Feel free to open a discussion in GitHub or an issue if you have any feature requests

Contribution

Is welcome! Read guidelines below.

Supported File Types

Kreuzberg supports a wide range of file formats:

Document Formats

PDF (.pdf) - both searchable and scanned documents
Word Documents (.docx, .doc)
Power Point Presentations (.pptx)
OpenDocument Text (.odt)
Rich Text Format (.rtf)

Image Formats

JPEG, JPG (.jpg, .jpeg, .pjpeg)
PNG (.png)
TIFF (.tiff, .tif)
BMP (.bmp)
GIF (.gif)
WebP (.webp)
JPEG 2000 (.jp2, .jpx, .jpm, .mj2)
Portable Anymap (.pnm)
Portable Bitmap (.pbm)
Portable Graymap (.pgm)
Portable Pixmap (.ppm)

Text and Markup Formats

HTML (.html, .htm)
Plain Text (.txt)
Markdown (.md)
reStructuredText (.rst)
LaTeX (.tex)

Data Formats

Comma-Separated Values (.csv)
Tab-Separated Values (.tsv)

Usage

Kreuzberg exports two async functions:

Extract text from a file (string path or pathlib.Path) using extract_file()
Extract text from a byte-string using extract_bytes()

Extract from File

from pathlib import Path
from kreuzberg import extract_file


# Extract text from a PDF file
async def extract_pdf():
    result = await extract_file("document.pdf")
    print(f"Extracted text: {result.content}")
    print(f"Output mime type: {result.mime_type}")

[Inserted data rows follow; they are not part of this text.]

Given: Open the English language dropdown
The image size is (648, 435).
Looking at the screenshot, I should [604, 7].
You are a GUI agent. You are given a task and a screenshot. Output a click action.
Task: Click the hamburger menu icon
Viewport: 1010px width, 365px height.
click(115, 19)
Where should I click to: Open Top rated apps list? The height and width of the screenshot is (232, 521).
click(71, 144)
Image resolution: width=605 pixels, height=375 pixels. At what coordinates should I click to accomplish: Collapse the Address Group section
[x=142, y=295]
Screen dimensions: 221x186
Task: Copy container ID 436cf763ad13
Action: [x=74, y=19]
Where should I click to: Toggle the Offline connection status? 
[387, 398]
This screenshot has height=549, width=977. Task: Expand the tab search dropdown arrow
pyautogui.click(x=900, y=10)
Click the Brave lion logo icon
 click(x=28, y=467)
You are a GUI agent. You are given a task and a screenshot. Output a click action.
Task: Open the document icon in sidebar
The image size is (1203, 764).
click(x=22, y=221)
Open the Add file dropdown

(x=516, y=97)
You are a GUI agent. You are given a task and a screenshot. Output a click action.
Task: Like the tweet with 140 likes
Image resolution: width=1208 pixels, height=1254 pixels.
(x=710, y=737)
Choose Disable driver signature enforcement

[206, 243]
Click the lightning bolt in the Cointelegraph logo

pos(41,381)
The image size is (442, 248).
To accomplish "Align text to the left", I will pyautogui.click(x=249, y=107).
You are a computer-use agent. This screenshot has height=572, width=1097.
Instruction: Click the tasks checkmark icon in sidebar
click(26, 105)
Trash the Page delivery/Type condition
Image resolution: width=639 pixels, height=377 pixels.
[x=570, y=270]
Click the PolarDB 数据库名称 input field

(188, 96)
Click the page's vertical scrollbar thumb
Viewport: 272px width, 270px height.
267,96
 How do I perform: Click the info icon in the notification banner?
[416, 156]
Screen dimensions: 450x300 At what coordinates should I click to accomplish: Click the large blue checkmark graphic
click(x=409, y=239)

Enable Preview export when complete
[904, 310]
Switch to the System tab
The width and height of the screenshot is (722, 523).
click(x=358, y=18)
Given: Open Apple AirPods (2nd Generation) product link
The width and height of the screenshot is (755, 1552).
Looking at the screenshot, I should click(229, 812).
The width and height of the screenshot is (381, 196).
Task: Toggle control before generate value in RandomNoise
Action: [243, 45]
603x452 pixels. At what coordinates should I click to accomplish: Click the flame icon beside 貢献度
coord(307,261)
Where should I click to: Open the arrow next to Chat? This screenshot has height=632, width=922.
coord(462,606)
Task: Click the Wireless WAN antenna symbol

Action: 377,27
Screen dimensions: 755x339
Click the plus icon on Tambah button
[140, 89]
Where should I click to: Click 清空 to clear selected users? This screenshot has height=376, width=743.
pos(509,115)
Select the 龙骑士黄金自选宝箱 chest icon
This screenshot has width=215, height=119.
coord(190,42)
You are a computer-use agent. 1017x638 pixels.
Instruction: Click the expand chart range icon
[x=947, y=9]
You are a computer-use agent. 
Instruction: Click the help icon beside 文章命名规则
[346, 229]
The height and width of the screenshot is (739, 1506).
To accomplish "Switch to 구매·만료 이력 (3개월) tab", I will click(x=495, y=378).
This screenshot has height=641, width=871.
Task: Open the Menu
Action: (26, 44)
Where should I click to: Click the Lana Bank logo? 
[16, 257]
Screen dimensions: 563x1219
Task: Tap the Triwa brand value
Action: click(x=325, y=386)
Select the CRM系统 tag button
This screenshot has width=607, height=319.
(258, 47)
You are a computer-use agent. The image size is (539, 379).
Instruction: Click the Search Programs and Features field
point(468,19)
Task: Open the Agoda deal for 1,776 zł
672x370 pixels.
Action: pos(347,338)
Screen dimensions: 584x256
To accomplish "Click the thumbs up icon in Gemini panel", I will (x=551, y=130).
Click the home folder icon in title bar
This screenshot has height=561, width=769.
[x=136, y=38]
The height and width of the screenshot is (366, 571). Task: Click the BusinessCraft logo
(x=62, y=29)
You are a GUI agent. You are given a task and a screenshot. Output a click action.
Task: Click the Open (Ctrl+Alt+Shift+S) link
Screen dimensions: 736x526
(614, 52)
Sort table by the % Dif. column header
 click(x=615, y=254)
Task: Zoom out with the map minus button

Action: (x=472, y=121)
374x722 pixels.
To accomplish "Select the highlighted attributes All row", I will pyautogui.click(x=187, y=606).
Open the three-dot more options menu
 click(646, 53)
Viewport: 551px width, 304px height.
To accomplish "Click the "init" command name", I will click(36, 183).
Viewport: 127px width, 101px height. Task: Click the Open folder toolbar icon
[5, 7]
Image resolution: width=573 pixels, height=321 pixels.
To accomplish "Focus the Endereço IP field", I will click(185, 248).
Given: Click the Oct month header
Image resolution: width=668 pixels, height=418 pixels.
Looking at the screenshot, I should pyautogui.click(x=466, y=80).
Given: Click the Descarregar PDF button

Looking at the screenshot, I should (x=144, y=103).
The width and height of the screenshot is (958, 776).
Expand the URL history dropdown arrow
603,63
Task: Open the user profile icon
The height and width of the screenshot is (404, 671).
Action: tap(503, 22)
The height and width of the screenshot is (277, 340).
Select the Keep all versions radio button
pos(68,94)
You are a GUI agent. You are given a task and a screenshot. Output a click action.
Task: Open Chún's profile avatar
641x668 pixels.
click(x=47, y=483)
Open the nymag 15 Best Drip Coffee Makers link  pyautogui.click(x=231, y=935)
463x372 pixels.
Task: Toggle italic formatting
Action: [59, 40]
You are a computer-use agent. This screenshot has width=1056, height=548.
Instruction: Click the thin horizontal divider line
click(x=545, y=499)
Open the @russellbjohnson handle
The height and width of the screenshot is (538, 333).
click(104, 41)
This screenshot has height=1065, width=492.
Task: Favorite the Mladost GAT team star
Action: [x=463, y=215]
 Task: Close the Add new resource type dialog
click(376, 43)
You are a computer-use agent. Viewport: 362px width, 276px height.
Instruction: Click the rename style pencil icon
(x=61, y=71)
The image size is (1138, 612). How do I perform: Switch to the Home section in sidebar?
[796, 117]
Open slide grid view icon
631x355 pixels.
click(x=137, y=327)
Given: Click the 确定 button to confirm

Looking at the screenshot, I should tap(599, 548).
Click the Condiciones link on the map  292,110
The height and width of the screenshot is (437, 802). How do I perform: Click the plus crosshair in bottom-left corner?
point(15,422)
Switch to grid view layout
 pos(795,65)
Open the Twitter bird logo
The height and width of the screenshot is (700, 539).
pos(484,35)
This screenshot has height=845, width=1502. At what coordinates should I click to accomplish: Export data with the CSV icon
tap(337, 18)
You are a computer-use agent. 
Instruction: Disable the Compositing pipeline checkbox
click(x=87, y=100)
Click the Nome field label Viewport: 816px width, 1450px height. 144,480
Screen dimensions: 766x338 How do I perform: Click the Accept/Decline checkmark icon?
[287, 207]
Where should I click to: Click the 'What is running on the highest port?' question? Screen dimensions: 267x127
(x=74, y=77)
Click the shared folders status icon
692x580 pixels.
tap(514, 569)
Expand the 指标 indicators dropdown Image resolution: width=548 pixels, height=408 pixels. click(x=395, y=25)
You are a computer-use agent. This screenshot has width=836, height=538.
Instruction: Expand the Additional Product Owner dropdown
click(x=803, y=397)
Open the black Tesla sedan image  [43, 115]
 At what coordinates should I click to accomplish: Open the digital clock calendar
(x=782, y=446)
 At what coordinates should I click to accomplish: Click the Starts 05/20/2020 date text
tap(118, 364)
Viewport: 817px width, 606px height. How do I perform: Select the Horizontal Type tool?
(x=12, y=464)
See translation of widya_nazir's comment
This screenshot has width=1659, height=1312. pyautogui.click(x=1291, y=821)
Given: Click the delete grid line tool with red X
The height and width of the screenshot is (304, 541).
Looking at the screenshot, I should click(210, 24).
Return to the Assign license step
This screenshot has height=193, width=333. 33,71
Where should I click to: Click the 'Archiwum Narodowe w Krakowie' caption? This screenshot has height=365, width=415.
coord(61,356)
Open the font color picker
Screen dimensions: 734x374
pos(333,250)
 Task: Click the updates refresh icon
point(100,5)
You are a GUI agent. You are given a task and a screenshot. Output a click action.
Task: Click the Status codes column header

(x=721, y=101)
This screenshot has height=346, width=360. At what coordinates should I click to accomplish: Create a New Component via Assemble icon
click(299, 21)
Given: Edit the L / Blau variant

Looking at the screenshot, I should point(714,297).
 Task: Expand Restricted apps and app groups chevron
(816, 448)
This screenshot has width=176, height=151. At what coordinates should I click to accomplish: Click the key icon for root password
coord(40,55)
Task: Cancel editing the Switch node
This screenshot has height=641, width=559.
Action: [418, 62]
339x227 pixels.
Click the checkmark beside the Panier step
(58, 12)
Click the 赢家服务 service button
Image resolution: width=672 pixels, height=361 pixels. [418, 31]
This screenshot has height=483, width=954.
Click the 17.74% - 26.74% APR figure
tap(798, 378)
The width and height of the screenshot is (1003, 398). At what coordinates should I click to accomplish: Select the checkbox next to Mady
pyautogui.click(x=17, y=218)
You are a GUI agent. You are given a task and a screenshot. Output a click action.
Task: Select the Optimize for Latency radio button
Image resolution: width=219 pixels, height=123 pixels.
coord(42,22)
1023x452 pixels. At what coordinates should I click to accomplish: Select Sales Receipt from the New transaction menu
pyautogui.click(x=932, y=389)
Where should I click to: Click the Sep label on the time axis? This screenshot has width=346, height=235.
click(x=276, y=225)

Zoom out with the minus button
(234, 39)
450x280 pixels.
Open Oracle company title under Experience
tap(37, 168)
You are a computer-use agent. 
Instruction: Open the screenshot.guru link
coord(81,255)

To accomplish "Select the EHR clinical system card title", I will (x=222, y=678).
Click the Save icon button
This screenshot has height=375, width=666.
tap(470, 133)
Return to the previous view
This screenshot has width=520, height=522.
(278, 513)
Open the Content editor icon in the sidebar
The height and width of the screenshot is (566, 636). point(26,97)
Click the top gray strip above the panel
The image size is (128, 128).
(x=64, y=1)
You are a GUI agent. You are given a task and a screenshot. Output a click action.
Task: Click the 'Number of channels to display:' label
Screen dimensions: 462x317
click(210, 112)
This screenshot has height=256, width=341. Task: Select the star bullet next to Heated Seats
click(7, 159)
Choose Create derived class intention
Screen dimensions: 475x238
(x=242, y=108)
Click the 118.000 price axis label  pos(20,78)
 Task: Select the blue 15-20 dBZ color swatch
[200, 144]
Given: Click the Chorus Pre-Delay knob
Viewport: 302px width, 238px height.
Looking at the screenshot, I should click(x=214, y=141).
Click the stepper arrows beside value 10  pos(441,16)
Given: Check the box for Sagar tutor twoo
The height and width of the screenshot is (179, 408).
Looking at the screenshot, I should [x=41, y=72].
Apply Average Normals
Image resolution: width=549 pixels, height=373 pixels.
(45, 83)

# Extract text from an image
async def extract_image():
    result = await extract_file("scan.png")
    print(f"Extracted text: {result.content}")


# or use Path

async def extract_pdf():
    result = await extract_file(Path("document.pdf"))
    print(f"Extracted text: {result.content}")
    print(f"Output mime type: {result.mime_type}")

Extract from Bytes

from kreuzberg import extract_bytes


# Extract text from PDF bytes
async def process_uploaded_pdf(pdf_content: bytes):
    result = await extract_bytes(pdf_content, mime_type="application/pdf")
    return result.content


# Extract text from image bytes
async def process_uploaded_image(image_content: bytes):
    result = await extract_bytes(image_content, mime_type="image/jpeg")
    return result.content

Forcing OCR

When extracting a PDF file or bytes, you might want to force OCR - for example, if the PDF includes images that have text that should be extracted etc. You can do this by passing force_ocr=True:

from kreuzberg import extract_bytes


# Extract text from PDF bytes and force OCR
async def process_uploaded_pdf(pdf_content: bytes):
    result = await extract_bytes(pdf_content, mime_type="application/pdf", force_ocr=True)
    return result.content

Error Handling

Kreuzberg raises two exception types:

ValidationError

Raised when there are issues with input validation:

Unsupported mime types
Undetectable mime types
Path doesn't point at an exist file

ParsingError

Raised when there are issues during the text extraction process:

PDF parsing failures
OCR errors
Pandoc conversion errors

from kreuzberg import extract_file
from kreuzberg.exceptions import ValidationError, ParsingError


async def safe_extract():
    try:
        result = await extract_file("document.doc")
        return result.content
    except ValidationError as e:
        print(f"Validation error: {e.message}")
        print(f"Context: {e.context}")
    except ParsingError as e:
        print(f"Parsing error: {e.message}")
        print(f"Context: {e.context}")  # Contains detailed error information

Both error types include helpful context information for debugging:

try:
    result = await extract_file("scanned.pdf")
except ParsingError as e:
# e.context might contain:
# {
#    "file_path": "scanned.pdf",
#    "error": "Tesseract OCR failed: Unable to process image"
# }

ExtractionResult

All extraction functions return an ExtractionResult named tuple containing:

content: The extracted text as a string
mime_type: The mime type of the output (either "text/plain" or, if pandoc is used- "text/markdown")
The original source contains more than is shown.